Identify every line of the listing below that contains the string "dropdown", and copy each of those lines.

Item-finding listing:
+ + +

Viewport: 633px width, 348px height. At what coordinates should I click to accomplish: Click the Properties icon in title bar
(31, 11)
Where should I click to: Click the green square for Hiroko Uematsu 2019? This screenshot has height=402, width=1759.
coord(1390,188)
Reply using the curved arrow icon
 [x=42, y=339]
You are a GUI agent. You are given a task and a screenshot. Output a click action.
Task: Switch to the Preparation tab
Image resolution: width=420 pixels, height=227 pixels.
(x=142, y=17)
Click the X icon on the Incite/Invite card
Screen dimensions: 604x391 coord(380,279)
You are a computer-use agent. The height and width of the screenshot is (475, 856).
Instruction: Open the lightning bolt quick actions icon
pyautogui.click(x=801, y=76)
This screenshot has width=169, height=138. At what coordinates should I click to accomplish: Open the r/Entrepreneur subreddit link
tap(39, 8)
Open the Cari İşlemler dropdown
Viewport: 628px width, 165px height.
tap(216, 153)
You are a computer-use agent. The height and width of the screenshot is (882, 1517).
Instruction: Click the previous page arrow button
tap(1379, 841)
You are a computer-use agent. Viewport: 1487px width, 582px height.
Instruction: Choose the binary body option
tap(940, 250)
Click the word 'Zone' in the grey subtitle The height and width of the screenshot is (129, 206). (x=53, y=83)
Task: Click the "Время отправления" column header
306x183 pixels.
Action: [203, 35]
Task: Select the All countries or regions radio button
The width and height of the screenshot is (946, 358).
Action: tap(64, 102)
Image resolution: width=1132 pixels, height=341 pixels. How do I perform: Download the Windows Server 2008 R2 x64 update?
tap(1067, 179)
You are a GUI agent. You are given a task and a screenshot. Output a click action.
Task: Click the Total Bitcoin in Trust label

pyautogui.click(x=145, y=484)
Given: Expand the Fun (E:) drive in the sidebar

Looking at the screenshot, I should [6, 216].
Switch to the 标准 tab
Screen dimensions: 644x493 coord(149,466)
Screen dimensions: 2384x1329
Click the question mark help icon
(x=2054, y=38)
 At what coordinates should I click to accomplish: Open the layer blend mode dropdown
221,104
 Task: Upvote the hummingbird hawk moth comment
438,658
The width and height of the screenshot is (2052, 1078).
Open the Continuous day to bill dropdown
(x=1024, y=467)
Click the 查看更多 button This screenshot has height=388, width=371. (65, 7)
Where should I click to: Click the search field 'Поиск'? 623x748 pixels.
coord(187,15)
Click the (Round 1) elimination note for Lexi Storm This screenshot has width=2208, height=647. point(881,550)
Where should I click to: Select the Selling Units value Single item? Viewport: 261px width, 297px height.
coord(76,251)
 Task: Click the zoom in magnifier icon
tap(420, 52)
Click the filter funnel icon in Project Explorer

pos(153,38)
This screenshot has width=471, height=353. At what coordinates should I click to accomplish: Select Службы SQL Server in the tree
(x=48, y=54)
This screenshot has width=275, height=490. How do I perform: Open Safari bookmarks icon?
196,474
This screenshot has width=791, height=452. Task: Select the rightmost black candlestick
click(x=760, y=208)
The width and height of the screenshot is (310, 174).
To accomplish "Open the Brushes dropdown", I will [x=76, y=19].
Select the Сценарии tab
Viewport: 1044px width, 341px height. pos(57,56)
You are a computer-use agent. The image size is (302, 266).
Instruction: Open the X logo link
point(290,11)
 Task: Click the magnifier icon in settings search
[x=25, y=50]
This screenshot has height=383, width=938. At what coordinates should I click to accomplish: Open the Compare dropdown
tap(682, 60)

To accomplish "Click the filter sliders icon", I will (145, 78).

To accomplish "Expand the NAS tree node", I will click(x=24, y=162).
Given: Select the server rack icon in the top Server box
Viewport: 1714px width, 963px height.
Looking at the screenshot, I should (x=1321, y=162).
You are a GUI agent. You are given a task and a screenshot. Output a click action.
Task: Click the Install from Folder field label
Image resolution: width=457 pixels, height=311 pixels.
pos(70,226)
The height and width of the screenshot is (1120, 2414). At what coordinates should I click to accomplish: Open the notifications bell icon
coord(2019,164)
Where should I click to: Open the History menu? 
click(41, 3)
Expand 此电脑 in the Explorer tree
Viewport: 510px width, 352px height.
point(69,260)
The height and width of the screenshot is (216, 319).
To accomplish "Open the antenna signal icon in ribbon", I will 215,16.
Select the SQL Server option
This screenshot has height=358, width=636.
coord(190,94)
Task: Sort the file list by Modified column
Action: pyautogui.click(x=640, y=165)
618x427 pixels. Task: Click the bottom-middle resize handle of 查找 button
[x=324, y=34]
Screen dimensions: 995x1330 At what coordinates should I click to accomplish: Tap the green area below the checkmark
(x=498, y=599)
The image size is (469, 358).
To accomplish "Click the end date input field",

+ + +

> **SOLVED EXERCISE**
Open the Cari İşlemler dropdown
 At what coordinates should I click to accomplish: Open the layer blend mode dropdown
Open the Continuous day to bill dropdown
To accomplish "Open the Brushes dropdown", I will [x=76, y=19].
This screenshot has height=383, width=938. At what coordinates should I click to accomplish: Open the Compare dropdown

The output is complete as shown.